EXAMPLE 3 Tuition and fees in Illinois

There are 116 colleges and universities in Illinois. Their tuition and fees for the 2009–2010 school year run from $1974 at Moraine Valley Community College to $38,550 at the University of Chicago. Figure 11.2 is a histogram of the tuition and fees charged by all 116 Illinois colleges and universities. We see that many (mostly community colleges) charge less than $4000. The distribution extends out to the right. At the upper extreme, two colleges charge between $36,000 and $40,000.

The distribution of tuition and fees at Illinois colleges, shown in Figure 11.2, has a quite different shape from the distribution in Figure 11.1. There is a strong peak in the lowest cost class. Most colleges charge less than $8000, but there is a long right tail extending up to almost $40,000. We call a distribution with a long tail on one side skewed. The center is roughly $8000 (half the colleges charge less than this). The variability is large, from $1974 to more than $38,000. There are no outliers—the colleges with the highest tuition just continue the long right tail that is part of the overall pattern.

249

image
Figure 11.2: Figure 11.2 Histogram of the tuition and fees charged by 116 Illinois colleges and universities in the 2009–2010 academic year, Example 3. (Data from www.isac.org.)

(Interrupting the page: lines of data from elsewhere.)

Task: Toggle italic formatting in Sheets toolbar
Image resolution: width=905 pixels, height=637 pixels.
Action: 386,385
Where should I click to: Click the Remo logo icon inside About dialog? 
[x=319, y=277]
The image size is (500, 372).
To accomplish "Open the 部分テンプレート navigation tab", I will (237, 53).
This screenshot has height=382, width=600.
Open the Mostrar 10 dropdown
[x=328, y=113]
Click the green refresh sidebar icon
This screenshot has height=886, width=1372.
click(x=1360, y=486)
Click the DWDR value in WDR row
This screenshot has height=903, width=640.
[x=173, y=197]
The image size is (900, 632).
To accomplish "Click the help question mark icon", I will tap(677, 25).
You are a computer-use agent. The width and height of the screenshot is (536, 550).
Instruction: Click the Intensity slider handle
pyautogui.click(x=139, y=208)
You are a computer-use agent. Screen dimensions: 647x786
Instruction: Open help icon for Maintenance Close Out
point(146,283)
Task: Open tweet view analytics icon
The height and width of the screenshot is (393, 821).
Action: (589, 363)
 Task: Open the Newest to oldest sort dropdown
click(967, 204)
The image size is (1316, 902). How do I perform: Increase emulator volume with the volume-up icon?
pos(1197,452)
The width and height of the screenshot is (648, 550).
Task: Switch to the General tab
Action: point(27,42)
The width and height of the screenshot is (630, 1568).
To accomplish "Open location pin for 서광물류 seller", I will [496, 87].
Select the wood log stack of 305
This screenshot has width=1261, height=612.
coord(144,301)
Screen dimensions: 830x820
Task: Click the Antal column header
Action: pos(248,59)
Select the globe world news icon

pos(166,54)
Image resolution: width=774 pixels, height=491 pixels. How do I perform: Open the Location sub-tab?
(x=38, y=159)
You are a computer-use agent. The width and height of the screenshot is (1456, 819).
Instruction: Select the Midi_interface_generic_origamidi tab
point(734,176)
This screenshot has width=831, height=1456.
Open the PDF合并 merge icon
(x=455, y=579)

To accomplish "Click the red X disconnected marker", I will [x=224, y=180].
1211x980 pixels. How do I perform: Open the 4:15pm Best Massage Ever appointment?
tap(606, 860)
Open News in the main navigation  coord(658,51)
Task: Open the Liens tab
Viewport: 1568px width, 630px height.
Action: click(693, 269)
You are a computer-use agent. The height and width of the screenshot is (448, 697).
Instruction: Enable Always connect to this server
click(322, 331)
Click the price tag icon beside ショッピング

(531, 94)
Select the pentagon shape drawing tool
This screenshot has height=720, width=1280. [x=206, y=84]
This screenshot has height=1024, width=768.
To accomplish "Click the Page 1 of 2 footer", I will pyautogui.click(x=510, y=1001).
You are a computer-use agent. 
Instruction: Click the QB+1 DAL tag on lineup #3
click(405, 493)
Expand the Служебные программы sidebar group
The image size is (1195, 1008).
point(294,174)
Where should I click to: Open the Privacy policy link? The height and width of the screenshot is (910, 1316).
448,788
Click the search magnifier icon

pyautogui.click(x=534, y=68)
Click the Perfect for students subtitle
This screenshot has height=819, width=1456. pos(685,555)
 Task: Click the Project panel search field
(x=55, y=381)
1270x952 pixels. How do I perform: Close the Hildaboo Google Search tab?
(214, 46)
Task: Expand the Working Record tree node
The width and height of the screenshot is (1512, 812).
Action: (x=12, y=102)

When you describe a distribution, concentrate on the main features. Look for major peaks, not for minor ups and downs in the bars of the histogram like those in Figure 11.2. Look for clear outliers, not just for the smallest and largest observations. Look for rough symmetry or clear skewness.

Symmetric and skewed distributions

A distribution is symmetric if the right and left sides of the histogram are approximately mirror images of each other.

A distribution is skewed to the right if the right side of the histogram (containing the half of the observations with larger values) extends much farther out than the left side. It is skewed to the left if the left side of the histogram extends much farther out than the right side.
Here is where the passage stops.